Não é um exercício simples dizer qual é o pior imposto no Brasil. Como gostamos muito de complexidade, normas cheias de exceções e obrigações acessórias, não há muitos candidatos na fila. Busquei um critério objetivo, pelo menos para os tributos federais: o que mais gera ações na Justiça e a consequente sensação de pagar o que não se deve. Nesse quesito, o PIS/Cofins é campeão.

Uma mudança no cálculo dos chamados passivos contingentes, aqueles que estão sendo discutidos na Justiça e que o governo tem chance grande de perder, nos permite ver melhor qual o risco orçamentário da judicialização da cobrança de impostos. O governo brasileiro pode ter de devolver R$ 1,5 trilhão aos contribuintes se perder pouco mais de uma dúzia de causas na Justiça.

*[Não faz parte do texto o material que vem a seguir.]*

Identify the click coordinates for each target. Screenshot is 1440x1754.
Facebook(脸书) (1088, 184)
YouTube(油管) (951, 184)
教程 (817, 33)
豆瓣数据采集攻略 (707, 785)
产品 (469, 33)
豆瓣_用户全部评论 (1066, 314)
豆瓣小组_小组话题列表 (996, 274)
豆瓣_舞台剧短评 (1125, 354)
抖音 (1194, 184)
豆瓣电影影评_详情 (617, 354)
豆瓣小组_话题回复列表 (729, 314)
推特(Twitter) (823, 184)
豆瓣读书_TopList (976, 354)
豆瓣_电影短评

A maior parte desse valor se refere a ações sobre a cobrança do PIS/Cofins: R$ 1,1 trilhão. Isso é prova de que o imposto se tornou um problema para contribuintes, que entendem haver injustiça em sua aplicação, e para o governo, que agora tem um passivo enorme em seu balanço anual (e o risco de ter de devolver o dinheiro).

O PIS (e seu irmão Pasep) é uma herança da década de 70 e o Cofins foi criado na década de 90, sendo que com o tempo ambos passaram a ter uma aplicação similar. São impostos sobre o faturamento das empresas. O complicador é que existem dois regimes de aplicação dos impostos, sendo um deles cumulativo - o pior possível porque não gera créditos na cadeia produtiva e pune setores mais sofisticados. Quando somamos o emaranhado de alíquotas, exceções e cumulatividades com outros tributos, o PIS/Cofins vira um problema para a produtividade da economia.

O maior passivo do governo está em ações que questionam o conceito de insumo aplicado na cobrança do PIS/Cofins. São R$ 316 bilhões em jogo em uma discussão sobre o que deve ou não entrar na conta do que faz parte do que as empresas podem descontar da base de cálculo. Uma decisão do STJ do ano passado levou a Receita a rever a conceituação do que é ou não insumo, o que pode reduzir novas ações. Mas o passivo do que já foi cobrado continua.

O segundo maior questionamento é sobre a cobrança de PIS-Cofins no regime não-cumulativo de prestadores de serviços. Nesse caso, são R$ 287 bilhões que os contribuintes podem perder - o STF paralisou o julgamento depois de formar maioria apoiando a tese do governo no caso, que foi iniciado com uma medida provisória que mudou a forma de incidência do tributo.

Em outra ação bilionária, de R$ 229 bilhões, o STF já decidiu contra o governo a respeito da inclusão do ICMS na base de cálculo do PIS/Cofins. Falta o julgamento de embargos, já está pronto para entrar em pauta. Esse julgamento deve fazer com que a União tenha de aumentar alíquotas (para não perder arrecadação) e deve levar a uma enxurrada de pedidos de ressarcimento - que a Procuradoria Geral da República tenta evitar com o entendimento de que a decisão deve valer só para o futuro.

Esses três exemplos bilionários deveriam ser suficiente para que a reforma do PIS/Cofins tivesse saído durante o governo Michel Temer, quando foi apresentada uma sugestão do Ministério da Fazenda. Ela não prosperou e, agora, esses impostos fazem parte da base de unificação tributária em tramitação na Câmara dos Deputados.

Como em todo imposto cheio de detalhes, alterações no PIS/Cofins encontram resistência em setores que são menos tributados - no caso, o setor de serviços. A oposição é natural, mas prejudicial ao conjunto da economia. Afinal, o custo da judicialização tributária, com a sensação de insegurança jurídica e injustiça tributária, é um dos fatores que tornam infernal a vida de empresários no Brasil.